Exercise requirements: Only the lines with the string "Select" are needed; return each of them from the entries below.
-------- Extracted material --------
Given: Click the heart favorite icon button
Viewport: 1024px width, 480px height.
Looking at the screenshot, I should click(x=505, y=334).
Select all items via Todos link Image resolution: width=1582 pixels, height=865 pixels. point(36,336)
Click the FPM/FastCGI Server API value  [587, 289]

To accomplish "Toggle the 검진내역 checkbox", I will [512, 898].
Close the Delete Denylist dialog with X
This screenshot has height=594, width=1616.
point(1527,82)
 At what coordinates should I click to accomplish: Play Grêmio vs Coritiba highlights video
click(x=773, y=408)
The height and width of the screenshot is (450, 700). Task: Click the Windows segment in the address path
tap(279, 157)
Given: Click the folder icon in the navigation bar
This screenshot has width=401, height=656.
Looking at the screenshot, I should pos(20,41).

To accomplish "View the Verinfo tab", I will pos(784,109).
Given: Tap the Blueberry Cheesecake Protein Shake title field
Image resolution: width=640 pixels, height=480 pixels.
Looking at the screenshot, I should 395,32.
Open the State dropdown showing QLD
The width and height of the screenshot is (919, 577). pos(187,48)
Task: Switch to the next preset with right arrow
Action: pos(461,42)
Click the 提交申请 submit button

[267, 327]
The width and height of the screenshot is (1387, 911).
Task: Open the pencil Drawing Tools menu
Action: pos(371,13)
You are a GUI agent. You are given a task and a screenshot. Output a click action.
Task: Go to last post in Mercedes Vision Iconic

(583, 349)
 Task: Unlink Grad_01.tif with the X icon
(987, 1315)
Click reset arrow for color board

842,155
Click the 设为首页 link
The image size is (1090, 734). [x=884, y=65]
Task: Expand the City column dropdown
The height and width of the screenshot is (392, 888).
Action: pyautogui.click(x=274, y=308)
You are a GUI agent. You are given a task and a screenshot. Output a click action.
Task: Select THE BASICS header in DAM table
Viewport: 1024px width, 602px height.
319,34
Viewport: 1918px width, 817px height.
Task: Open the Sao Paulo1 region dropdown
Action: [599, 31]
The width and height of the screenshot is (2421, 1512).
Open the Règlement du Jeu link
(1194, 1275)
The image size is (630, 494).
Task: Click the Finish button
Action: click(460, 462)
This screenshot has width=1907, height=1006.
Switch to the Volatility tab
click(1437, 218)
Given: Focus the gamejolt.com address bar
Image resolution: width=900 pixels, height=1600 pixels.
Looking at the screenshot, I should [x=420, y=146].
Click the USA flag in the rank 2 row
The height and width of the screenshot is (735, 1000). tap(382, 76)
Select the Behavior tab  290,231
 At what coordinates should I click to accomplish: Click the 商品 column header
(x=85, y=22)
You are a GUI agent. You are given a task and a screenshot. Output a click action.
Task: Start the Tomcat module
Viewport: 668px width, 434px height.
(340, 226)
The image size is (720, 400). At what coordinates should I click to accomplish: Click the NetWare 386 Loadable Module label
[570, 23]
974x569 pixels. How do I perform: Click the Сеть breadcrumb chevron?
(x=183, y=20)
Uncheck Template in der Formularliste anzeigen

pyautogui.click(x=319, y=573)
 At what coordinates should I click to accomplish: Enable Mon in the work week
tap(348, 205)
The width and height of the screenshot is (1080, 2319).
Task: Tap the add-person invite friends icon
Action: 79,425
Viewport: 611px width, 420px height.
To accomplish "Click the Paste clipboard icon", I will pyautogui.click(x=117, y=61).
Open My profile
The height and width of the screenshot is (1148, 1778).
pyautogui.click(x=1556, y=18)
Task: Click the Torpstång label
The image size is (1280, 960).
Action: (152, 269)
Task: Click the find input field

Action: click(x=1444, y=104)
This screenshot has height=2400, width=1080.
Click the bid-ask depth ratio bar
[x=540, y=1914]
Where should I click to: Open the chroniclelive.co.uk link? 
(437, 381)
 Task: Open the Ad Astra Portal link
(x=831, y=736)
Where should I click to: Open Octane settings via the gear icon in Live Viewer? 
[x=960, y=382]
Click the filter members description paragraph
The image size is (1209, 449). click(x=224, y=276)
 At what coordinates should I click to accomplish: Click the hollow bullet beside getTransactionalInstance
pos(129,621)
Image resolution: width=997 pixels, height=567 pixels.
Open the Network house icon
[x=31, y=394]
--------
Reply:
Select all items via Todos link Image resolution: width=1582 pixels, height=865 pixels. point(36,336)
Task: Select THE BASICS header in DAM table
Select the Behavior tab  290,231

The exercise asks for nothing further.